MartinonMTV2 said:RickStain said:MartinonMTV2 said:RickStain said:MartinonMTV2 said:I'll try to help you. Let's say I go out and conduct a very simple survey -- maybe 3 questions -- of 100 people. That would probably cross the threshold of significance.
If I repeat the same survey with 1,000 people, my results are going to be a lot more reliable. Both have significance, but one is way more significant.
Sort of. It depends on the size of the population that you are sampling is. 1,000 will frequently be only marginally better than 100.
You should bow out of the statistical theory discussion, as it's clear you really don't have much to offer.
First you say difference in sample sizes doesn't matter. Then you say something else. Then you say something different from the first two.
This isn't difficult.
1) There is a threshold of significance for any sample (well, several, that you can choose from). If your sample is statistically significant, there's nothing wrong with comparing it to another, much larger sample that is also significant.
2) There is a diminishing return on increased accuracy that comes with sample size. You keep implying that the relationship is linear, and it's not.
Where are you getting this diminished return stuff? It's the opposite of what the link says. Did you bother to look at it?

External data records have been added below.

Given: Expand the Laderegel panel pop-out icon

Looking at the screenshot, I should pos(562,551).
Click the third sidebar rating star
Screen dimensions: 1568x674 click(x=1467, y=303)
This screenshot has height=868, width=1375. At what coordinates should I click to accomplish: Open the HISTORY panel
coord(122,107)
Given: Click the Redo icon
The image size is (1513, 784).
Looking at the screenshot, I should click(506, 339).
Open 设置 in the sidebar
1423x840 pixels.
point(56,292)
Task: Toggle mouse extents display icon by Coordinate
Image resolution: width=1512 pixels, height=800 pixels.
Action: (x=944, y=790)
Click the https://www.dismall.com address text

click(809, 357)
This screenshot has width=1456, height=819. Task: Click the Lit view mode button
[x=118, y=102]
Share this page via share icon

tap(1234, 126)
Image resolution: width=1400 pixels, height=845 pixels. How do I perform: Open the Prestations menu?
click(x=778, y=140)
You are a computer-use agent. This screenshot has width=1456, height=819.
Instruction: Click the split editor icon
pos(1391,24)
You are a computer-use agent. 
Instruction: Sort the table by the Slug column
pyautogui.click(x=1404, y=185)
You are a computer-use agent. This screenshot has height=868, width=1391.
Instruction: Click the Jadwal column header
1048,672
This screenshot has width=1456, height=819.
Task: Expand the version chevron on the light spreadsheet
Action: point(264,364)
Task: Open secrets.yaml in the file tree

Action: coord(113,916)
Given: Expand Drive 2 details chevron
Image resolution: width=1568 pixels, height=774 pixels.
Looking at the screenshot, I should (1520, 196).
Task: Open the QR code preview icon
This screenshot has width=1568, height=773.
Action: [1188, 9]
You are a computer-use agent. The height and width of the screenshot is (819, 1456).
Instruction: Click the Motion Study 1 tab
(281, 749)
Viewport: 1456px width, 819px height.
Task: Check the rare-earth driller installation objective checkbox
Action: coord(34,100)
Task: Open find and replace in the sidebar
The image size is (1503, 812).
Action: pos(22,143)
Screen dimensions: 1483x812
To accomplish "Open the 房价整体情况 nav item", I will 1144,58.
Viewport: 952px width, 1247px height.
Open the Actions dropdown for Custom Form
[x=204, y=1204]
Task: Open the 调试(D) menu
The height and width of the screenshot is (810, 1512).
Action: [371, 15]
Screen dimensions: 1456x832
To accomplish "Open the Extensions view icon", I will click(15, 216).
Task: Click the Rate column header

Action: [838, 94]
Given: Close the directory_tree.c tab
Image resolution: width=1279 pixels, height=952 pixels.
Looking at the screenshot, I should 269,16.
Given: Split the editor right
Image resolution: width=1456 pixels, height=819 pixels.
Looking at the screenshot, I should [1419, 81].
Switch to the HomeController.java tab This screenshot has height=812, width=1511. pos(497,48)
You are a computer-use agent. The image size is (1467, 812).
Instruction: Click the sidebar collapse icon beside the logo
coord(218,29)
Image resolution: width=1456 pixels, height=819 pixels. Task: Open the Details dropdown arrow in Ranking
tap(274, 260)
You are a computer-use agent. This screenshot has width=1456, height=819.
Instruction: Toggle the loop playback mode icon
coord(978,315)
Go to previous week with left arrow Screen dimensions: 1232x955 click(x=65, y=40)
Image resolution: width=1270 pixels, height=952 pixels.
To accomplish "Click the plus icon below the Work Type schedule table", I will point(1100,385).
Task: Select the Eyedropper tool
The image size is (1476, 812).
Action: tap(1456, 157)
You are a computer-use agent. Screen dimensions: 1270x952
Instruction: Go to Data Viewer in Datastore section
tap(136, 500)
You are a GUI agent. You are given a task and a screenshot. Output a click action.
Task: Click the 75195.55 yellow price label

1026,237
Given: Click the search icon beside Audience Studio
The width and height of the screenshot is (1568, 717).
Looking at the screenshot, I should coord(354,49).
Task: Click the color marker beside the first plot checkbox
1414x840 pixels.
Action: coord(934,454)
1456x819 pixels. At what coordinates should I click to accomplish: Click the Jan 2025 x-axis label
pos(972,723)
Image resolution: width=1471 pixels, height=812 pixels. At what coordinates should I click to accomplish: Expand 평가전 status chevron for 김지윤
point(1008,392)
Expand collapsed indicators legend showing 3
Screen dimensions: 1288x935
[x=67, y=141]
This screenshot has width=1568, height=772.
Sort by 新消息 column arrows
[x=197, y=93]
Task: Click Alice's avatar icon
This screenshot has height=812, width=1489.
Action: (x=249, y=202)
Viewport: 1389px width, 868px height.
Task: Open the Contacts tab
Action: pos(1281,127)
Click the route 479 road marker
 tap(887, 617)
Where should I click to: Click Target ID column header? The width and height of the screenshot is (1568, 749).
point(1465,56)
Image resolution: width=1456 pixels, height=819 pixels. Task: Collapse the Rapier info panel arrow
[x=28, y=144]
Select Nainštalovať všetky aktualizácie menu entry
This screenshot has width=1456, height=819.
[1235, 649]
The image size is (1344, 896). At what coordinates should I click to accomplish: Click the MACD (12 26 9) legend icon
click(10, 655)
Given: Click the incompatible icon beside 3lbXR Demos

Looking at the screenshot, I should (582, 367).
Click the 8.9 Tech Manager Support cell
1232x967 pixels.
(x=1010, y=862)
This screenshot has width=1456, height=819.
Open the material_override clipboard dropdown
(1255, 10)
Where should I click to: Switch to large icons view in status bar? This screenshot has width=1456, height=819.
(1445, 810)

He means a diminished rate of return. The marginal benefit of each additional member of the sample (accuracy of ((x+1)-(x)) decreases as you add members to the sample. That is, it still increases accuracy, but not by the same increment as adding the last person did. Just because moving from 50 people to 100 people might increase accuracy by X does not mean moving from 50 to 500 people will increase accuracy by 10X.